■ やること ■
1. 下の『巷説百物語 狐者異』の感想から、「基本的に怪異は人の仕業か、釈」から「立て直すという筋書きだった。」までを、最初と最後の言葉も含めて書き写してください。
2. 下の『巷説百物語 狐者異』の感想によると、書き手がこれまでに観たことのある京極作品は何ですか。

巷説百物語 狐者異(2005年製作の映画)
3.7
■概要
祇右衛門という極悪人が三度目の打首となる。巷では二度も打首にされなおも蘇り悪事を働くと言われる男に今度こそ死を迎えるのかと噂が走る。そんな中、口先三文の怪しげな坊主、売れない物書き、役人、芸の下手な女など様々な人間が事件に関わっていく。果たして妖のことわりとは…。

孤者異-こわい
江戸時代の怪奇談に出る妖怪で、他人のものまで食うような者がなる。執着心で死してもなお食い物を探し求める。怖いの語源とも言われるようだ。

■感想(ネタバレなし)
京極夏彦原作を実写化した本作。
私が観た事があるのは京極作品では魍魎の匣のアニメ版。凄まじい出来で今でもあのクオリティの作品は知らないなと思うほどよく出来たスリラーです。

監督は堤さんで堤さんらしい、トリック、ケイゾクの演出がありコメディ調で描きつつもサスペンスをしっかり進行させるのはお手のものといったところ。

様々なキャストの演技も楽しめ、京極さんらしい妖の話と解き明かしのくだりで満足。

やたらと評価が低いですが、SPドラマという感じで観れるし全然悪くなかった。











■感想(ネタバレあり)
・世の中に不思議なことはひとつもないんだよ
京極さんと言えば妖怪などの研究家なのですが異常なリアリスト。オカルトな話の中でも妖怪と妖と幽霊の違いを起源から解き、何を元に取り憑いていると言っているのかと真っ向から論理的に論破することで憑き物落としとしている。
基本的に怪異は人の仕業か、釈明できる何かであるという筋立てになっているのだが独特の推理手法が面白い。

・孤者異
本作の面白いところは不死者として祭り上げた"祇右衛門"を謳い、無宿人を脅して悪事を働いていた町役人。
それを今度は影武者だったことにして今後は"祇右衛門"を実在する悪人に仕立て直すという筋書きだった。

■ データの中身 ■
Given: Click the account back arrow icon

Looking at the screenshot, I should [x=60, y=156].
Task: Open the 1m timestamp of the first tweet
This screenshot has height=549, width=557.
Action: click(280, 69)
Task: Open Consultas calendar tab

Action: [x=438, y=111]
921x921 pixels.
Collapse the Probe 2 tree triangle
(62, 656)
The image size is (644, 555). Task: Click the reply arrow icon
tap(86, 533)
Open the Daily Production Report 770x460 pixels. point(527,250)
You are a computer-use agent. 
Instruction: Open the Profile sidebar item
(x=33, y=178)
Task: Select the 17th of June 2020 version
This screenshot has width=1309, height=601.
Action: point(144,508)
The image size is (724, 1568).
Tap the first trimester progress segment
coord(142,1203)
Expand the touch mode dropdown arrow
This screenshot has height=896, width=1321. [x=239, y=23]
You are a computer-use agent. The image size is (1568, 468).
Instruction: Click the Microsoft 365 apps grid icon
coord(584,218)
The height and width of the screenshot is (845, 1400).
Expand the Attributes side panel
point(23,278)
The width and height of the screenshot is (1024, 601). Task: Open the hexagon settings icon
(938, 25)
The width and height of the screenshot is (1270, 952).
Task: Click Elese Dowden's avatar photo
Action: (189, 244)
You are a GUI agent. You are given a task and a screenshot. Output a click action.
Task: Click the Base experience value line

■ 答え ■
1.
基本的に怪異は人の仕業か、釈明できる何かであるという筋立てになっているのだが独特の推理手法が面白い。

・孤者異
本作の面白いところは不死者として祭り上げた"祇右衛門"を謳い、無宿人を脅して悪事を働いていた町役人。
それを今度は影武者だったことにして今後は"祇右衛門"を実在する悪人に仕立て直すという筋書きだった。

2. 『魍魎の匣』のアニメ版です。